Western blot analysis
The cells were transfected and culture for 48 hours, then the total protein was extracted using RIPA lysate and determined BCA kit (Beyotime, Shanghai, China). Protein (100 μg) was sent for the electrophoresis on PVDF membrane at room temperature for 1 hour. The membrane was incubated with the primary antibodies (anti-EphB3, ab133742, 1:1000) overnight at low temperature. Horseradish peroxidation incubated with the member for 1 hour. The bands were visualized using chromogenic solution on Immuno Star LD (Wako Pure Chemical, Osaka, Japan).
Subcellular location analysis
PARIS Kit (Life Technologies, CA, USA) was used to extract the RNA fractions in nuclear and cytosolic according to the manufacturer’s instructions. The quantification of these fractions were measured by the RT-qPCR. GAPDH or U1 RNA acted the control in cytoplasm or nuclear fraction.
RNA binding protein immunoprecipitation (RIP)
Cell lysate were centrifugated and incubated with RIP buffer.

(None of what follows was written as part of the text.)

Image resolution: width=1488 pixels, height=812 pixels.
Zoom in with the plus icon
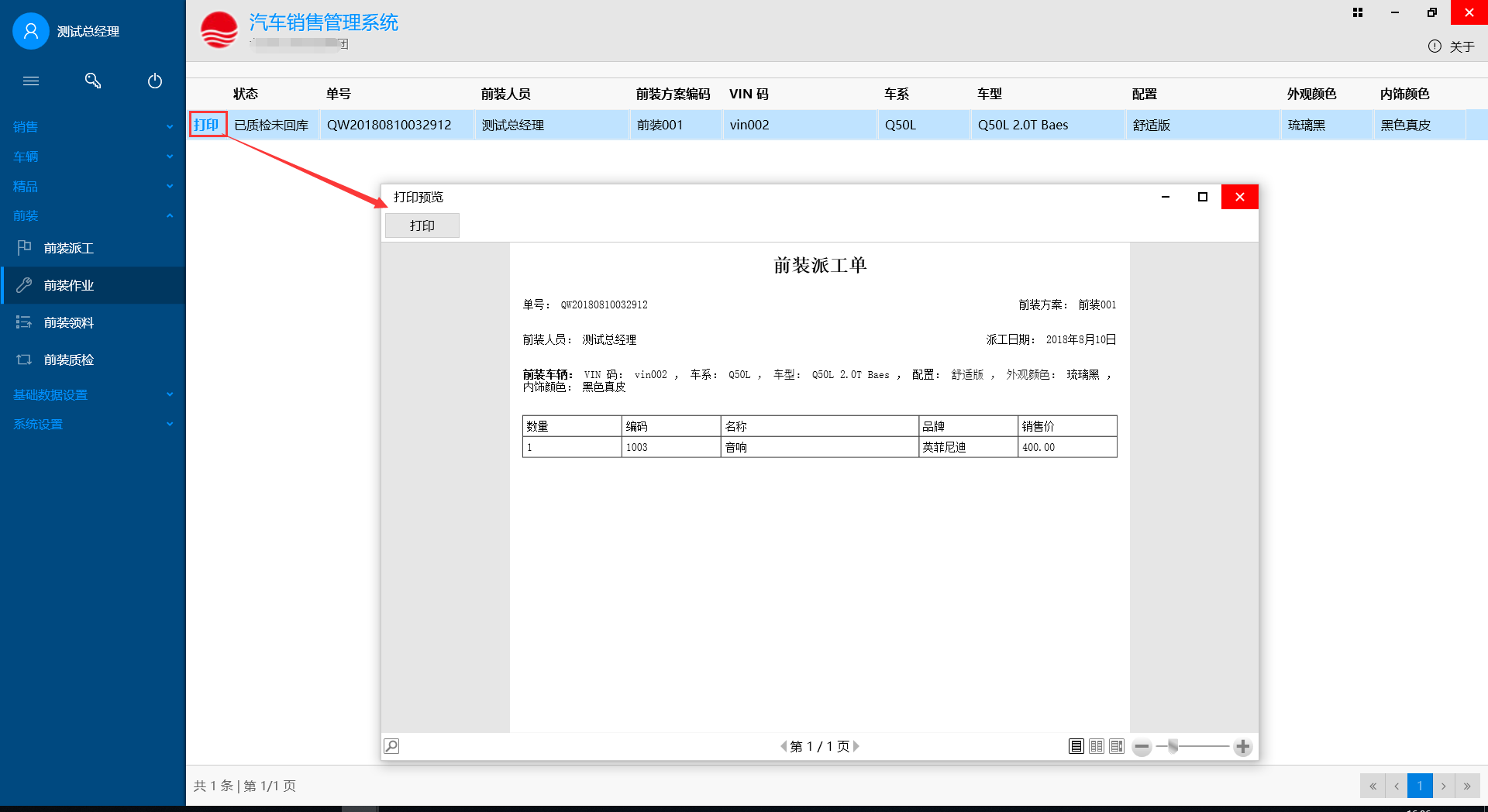(1243, 747)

The A/G magnetic beads were coated with anti-Ago2 or negative control anti-IgG antibody. Following incubation overnight at 4°C, the isolation of RNA was detected by qRT-PCR.

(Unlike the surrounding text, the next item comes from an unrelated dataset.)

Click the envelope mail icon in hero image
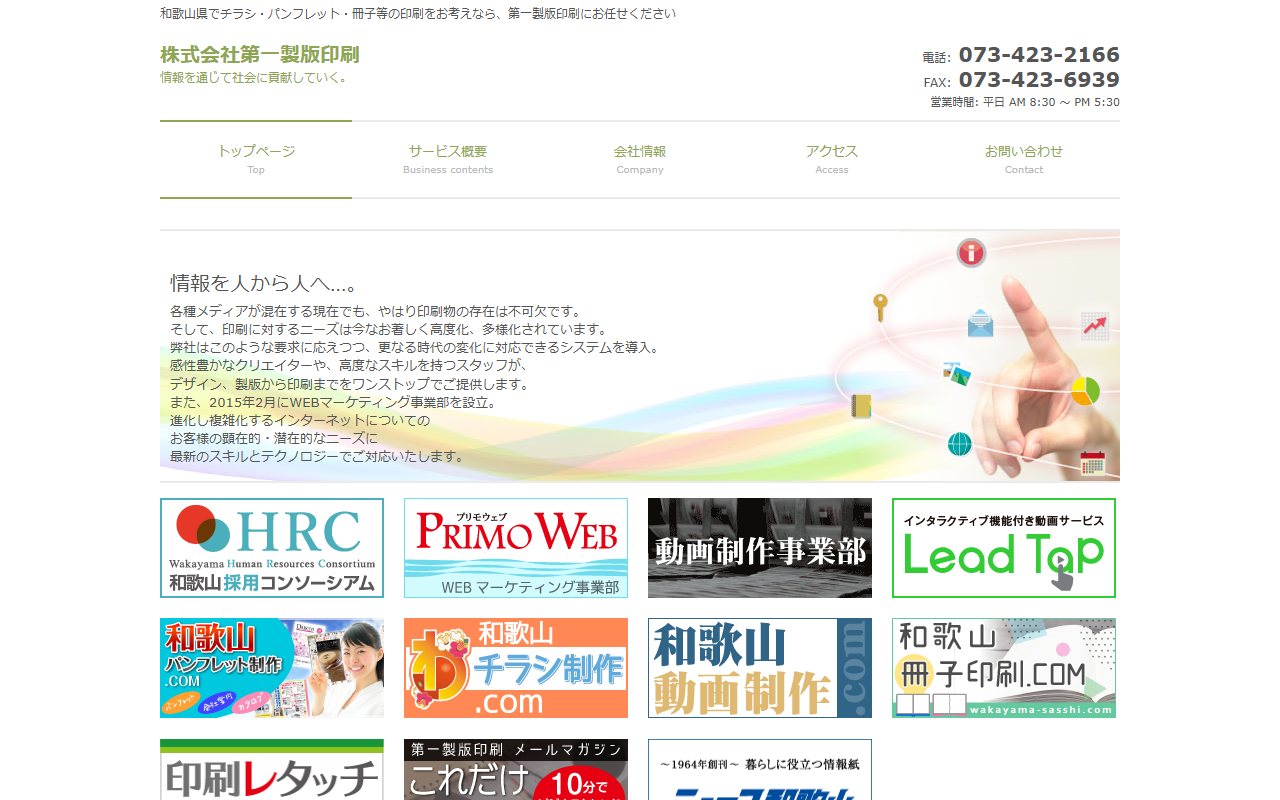Viewport: 1280px width, 800px height. (x=980, y=324)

Chromatin immunoprecipitation (ChIP)
ChIP was performed as previously described [14]. Cell were treated with formaldehyde and incubated with LSD1 and H3K4me2-specific antibody (Millipore) or IgG as control for 10 min to generate DNA-protein cross-links overnight at 4°C. The beads were eluted and then DNA was purified using a spin column and quantified using qRT-PCR.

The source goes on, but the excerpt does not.